___ Page

It was once used as a weekend retreat by one of Britain’s best known prime minister’s and in the garden there is a unexpected but truly historic footprint. It is not known exactly when Roger Ashburnham built Scotney Castle but it is believed to have been sometime between 1358 and 1378, at a time when tensions between the English and French were particularly high. Therefore, his design most likely reflected the need for fortification.

No licence to crenellate has ever been found for Scotney Castle. The word ‘crenellate’ means to ‘fortify’ and such licences were granted by the King or hereditary noblemen, possessing special authority. The lack of a licence could mean that the fortification was done in the face of a perceived emergency and so formalities were ‘overlooked.’

In the 13th century, Walter de Scoteni was the owner of the earlier Scotney Castle. He was accused and found guilty of poisoning Richard, Earl of Gloucester, and his brother, William de Clare, and was hanged.

The estate remained in the family until the 1350’s, when it passed to the Ashburnham family. The original building may have been a manor house well before the time of fortification.
During the 15th century it became the home of Henry Chicheley, Archbishop of Canterbury who gave it to his niece when she married John Darrell.

Over the centuries there have been many changes to the original manor house that stood on the land before the fortification. In 1837, the then owner, Edward Hussey built a new house.

______
___ Data section

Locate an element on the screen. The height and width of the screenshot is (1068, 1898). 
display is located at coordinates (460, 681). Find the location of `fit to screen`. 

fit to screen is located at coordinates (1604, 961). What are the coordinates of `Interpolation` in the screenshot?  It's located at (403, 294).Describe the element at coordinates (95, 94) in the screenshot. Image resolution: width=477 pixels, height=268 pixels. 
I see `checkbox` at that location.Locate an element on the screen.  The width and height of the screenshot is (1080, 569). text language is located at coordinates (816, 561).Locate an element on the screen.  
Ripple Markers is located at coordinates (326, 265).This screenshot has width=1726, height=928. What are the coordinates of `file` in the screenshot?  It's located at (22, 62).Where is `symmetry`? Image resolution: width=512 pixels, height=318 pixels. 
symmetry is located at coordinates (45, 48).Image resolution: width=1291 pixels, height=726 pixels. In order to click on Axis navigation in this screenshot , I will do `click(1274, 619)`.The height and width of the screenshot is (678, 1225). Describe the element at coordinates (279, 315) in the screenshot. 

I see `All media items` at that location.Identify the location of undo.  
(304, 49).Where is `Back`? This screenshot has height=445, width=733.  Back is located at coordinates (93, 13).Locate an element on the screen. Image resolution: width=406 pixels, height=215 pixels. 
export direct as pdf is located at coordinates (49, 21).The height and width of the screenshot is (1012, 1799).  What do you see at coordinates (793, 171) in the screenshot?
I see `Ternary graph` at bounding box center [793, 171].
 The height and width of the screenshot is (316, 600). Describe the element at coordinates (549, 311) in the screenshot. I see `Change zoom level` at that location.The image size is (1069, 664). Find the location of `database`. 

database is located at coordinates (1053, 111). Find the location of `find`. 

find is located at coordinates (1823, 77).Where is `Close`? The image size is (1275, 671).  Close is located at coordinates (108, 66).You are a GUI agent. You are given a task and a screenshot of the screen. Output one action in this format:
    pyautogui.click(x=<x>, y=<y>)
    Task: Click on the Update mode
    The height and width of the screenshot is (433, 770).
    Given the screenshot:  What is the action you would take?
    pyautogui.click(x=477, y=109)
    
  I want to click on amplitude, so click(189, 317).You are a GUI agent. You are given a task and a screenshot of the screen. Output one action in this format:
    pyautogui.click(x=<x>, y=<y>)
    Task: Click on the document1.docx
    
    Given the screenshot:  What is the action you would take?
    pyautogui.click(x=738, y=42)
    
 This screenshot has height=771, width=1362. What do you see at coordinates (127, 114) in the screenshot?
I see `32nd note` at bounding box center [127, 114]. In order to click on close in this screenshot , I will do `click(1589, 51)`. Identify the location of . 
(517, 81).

______

Extend the Scotney Castle history, starting right after its last sentence.

The only substantial remains of the original castle are the circular tower in the southern corner and the four piers of the Gatehouse entrance.

No one knows if the castle was ever completed. A will found in 1558, belonging to one of the families that had lived there, gave precise details about the building and the information written suggests that at that time only the south tower survived.

In 1970 the estate was left to the National Trust and some of the apartments were rented out. Prime Minister, Margaret Thatcher, rented the Belfry flat during the 1970s and 1980s, as a weekend escape from Westminster.

The grounds at Scotney Castle are beautifully landscaped with mature planting throughout. Visitors can see the wonderful bluebell woodland and highly coloured hydrangeas and rhododendrons in an estate that covers 770 acres comprised of mixed woodland, park and meadows.

MOST MYSTERIOUS

Inside the castle there are hidden secrets that will delight and surprise. In the library a secret door exists that looks like a bookcase and in the old castle there are hidden priest holes.

Outside in the quarry there is something that no one would expect to see at such a location. This is the footprint of a prehistoric, plant eating, Iguanodon. The presence of this dinosaur’s footprint adds to the thrill of visiting a location that has something for people of all ages.

Scotney Castle and garden are open throughout the year. It is a popular attraction and tours of the house are available. Visitors can buy local produce from the shop including, honey from hives on the estate. On the whole, access is good but might be restricted for some visitors in parts due to the age of the buildings.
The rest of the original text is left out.